Organize Development and Documentation Files

Use a source code/version control system, probably the modern version control tool, git, with GitLab or GitHub or similar git hosting service for safe, shared remote storage.

So you will have a repository, a special directory named for your project or application.

Within your repository, the arrangement of the documents and source code will depend on what you're building. I like to keep documentation in .md or .rst files in a docs directory. It's customary to have a README.md that describes the project/repo.

Kenneth Reitz created an example structure for a Python module, which is here: https://github.com/navdeep-G/samplemod. It's not fully minimal for a beginner, so you can skip the parts you don't understand, but it's a good starting point. https://docs.python-guide.org/writing/structure/ describes the structure.

I'm not 100% sure that pyenv works with the deployment method I describe below because I use venv or virtualenv, but all you really need for deployment is a requirements.txt listing the packages you need to install in a new python environment. You can create a requirements.txt while within your working environment by typing pip freeze to all the packages you have installed.
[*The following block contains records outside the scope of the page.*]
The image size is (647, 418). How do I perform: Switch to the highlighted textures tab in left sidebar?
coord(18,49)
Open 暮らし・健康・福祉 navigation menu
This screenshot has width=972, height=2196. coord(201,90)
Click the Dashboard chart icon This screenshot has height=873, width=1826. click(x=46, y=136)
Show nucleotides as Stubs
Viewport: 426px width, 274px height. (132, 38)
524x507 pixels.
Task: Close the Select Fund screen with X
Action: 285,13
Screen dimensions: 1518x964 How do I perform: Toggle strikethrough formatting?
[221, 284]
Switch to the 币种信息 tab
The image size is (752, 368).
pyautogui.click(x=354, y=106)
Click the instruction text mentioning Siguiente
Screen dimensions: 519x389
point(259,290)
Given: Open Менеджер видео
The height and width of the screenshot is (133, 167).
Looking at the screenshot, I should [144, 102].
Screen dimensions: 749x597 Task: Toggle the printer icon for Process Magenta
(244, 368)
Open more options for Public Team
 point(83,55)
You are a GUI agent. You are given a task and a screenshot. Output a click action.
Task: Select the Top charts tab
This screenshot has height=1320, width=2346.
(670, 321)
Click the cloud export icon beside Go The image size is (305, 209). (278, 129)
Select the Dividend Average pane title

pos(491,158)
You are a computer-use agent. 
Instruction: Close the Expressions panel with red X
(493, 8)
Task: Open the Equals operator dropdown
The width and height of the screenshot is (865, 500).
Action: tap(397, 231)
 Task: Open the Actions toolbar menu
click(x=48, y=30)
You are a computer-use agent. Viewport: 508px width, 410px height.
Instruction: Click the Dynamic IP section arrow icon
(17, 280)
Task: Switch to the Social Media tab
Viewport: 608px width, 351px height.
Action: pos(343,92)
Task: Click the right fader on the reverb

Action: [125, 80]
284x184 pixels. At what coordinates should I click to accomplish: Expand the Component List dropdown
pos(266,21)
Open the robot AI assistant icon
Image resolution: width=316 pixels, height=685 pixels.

Redirect that to a requirements.txt and save it.

How Do I Package and Deploy a Python Application?

For "single file" deployment to Linux and Unix (Mac) based systems, pex works well and is fairly simple. https://pypi.org/project/pex/. There's a short, clear tutorial at https://medium.com/ovni/pex-python-executables-c0ea39cee7f1.

There are many choices other than pex, and you might start at https://packaging.python.org/en/latest/ if you want to investigate them.

To explicitly answer your question "Should pyenv and pip-tools installed environment also go into the application directory under /opt in production?", you won't need to install those because the pex files are self-contained.

Where Do I Store Daily Data?

You asked "Should eod data go into /srv/pythonapp01 and code go into /opt/pythonapp01/code0000?"

The data location seems OK, but your application will look more like /opt/bin/pythonapp01.pex (or whatever binary/executable/packaged format you chose) in /opt/bin (and then you'll need to add /opt/bin to the PATH of any user who wants to run it). As an example, the homebrew package for Mac OS installs to /opt/homebrew/bin. /usr/local/bin is another popular install location.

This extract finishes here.